Recent breakthroughs in Chikungunya research spearheaded by scientists at A*STAR's Singapore Immunology Network (SIgN) have made great strides in the battle against the infectious disease.
Working in close collaborations with Singapore clinician-scientists and international researchers, Dr Lisa Ng, Principal Investigator of the Chikungunya research group at SIgN, led the team to discover a direct biomarker which serves as an early and accurate prognosis of patients who have a higher risk of the more severe form of Chikungunya fever (CHIKF).
This means that doctors can now quickly and accurately identify patients at risk, facilitating a more targetted treatment and clinical care at the onset of the disease.
Chikungunya fever, caused by the Chikungunya virus (CHIKV), is a mosquito-borne, infectious disease endemic to Southeast Asia and Africa.
Since its re-emergence in 2005, CHIKV infection has spread to nearly 20 countries to infect millions. Singapore, for instance, was hit twice by Chikungunya fever outbreaks in January and August 2008.
CHIKV infection is characterized by an abrupt onset of fever frequently accompanied by severe muscle and joint pains. Though most patients recover fully within a week, in severe cases, the joint pains may persist for months, or even years.
For individuals with a weak immune system, the disease can result in death. With no clinically-approved vaccine or treatment for Chikungunya fever, it remains a worrying public health problem.
To devise strategies to stop CHIKV transmission, Dr Ng's team collaborated with Professor Leo Yee Sin and Dr Angela Chow, clinician-scientists from the Communicable Disease Centre (CDC) at Tan Tock Seng Hospital, to study how the human body responds to CHIKV infection.
The team conducted a comprehensive study on the antibody response against CHIKV in patients. They discovered that patients who respond to the disease at the onset with high levels of Immunoglobulin G3 (IgG3), a naturally-acquired antibody, are protected from the more severe form of Chikungunya fever, characterized by persistent joint pains.
On the other hand, patients with a delayed IgG3 response generally have less acute symptoms at the start, but are more susceptible to chronic debilitating joint pains at later stage of the disease.
Hence, the IgG3 antibodies serve as a specific biomarker of patients with increased risk of the severe form of the disease.
Collaborating with computational experts from A*STAR's Institute for Infocomm Research (I2R), Dr Ng's team also uncovered that a very small defined segment of the Chikungunya viral protein, named "E2EP3", was able to induce the natural IgG3 protective response in preclinical models.
They found that mice vaccinated with the E2EP3 peptides were protected against CHIKV with significant reduction in viral counts and joint inflammation.
This finding raises hope for a new effective Chikungunya vaccine that can offer protection against Chikungunya virus in the event of an outbreak.

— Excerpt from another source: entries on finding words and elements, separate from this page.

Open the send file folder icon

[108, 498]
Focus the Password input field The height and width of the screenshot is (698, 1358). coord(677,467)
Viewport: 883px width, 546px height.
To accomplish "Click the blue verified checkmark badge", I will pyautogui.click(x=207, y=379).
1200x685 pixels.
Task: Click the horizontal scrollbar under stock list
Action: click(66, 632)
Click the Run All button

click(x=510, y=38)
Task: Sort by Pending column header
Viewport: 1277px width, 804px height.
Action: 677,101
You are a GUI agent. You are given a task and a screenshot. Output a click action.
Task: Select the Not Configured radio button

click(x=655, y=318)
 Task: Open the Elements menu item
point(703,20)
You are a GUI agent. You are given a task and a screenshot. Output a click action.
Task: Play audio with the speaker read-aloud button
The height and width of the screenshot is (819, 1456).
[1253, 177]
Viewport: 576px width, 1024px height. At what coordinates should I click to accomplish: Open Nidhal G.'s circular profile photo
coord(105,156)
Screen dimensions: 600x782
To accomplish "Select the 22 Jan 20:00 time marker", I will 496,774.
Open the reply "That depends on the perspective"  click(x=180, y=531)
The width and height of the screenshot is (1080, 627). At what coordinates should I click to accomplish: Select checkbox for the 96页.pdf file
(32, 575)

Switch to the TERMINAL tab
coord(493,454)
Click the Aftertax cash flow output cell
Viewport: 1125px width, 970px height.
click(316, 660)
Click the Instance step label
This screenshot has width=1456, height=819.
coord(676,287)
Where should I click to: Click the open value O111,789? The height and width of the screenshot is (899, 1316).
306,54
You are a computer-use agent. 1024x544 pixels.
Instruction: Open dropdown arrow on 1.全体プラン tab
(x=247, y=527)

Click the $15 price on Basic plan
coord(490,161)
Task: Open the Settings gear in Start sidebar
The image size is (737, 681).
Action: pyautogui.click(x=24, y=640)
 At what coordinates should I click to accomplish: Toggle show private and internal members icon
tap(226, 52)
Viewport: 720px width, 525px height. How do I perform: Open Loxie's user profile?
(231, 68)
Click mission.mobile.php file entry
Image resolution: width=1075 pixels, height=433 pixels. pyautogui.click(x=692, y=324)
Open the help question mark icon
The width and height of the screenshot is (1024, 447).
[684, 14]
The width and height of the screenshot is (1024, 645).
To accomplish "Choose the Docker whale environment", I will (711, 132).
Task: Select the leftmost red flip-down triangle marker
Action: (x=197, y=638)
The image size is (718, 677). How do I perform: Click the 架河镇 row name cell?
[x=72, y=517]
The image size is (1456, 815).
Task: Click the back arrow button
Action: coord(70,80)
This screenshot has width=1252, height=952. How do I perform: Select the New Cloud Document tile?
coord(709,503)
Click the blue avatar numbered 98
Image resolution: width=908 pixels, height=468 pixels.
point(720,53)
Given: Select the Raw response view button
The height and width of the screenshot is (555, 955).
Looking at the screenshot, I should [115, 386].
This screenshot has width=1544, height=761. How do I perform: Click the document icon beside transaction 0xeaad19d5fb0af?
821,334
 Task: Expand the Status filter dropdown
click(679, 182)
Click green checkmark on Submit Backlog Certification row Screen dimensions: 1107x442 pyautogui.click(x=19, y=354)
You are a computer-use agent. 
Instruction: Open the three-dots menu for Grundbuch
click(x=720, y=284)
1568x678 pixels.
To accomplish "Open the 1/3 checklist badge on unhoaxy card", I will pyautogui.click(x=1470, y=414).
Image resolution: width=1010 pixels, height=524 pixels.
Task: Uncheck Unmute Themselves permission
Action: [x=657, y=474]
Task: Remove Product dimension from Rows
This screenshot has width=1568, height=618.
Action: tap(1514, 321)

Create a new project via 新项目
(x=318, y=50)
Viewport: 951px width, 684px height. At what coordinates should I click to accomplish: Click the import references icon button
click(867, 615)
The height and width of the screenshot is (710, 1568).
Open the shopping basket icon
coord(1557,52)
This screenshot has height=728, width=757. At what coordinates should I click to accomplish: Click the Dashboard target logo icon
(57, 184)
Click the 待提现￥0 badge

Dr Ng said, "Long-term treatment required for the chronic joint pain in Chikungunya-infected patients places social and economic burden for both patients and the public healthcare system. We are excited that the mechanistic insights gained through our collaborative research with the local hospitals and international research partners have led to discovery of 'new weapons' to tackle Chikungunya more effectively."
Scientific Director of SIgN, Professor Paola Castagnoli said, "With increasing threat of Chikungunya virus infection, particularly in Asia and the Pacific region, this significant breakthrough is a step forward in enhancing our pandemic preparedness against the infectious disease. This is a testament to the successful collaborations between research scientists and clinicians in translating scientific discoveries into impactful healthcare solutions for the benefit of Singapore and beyond."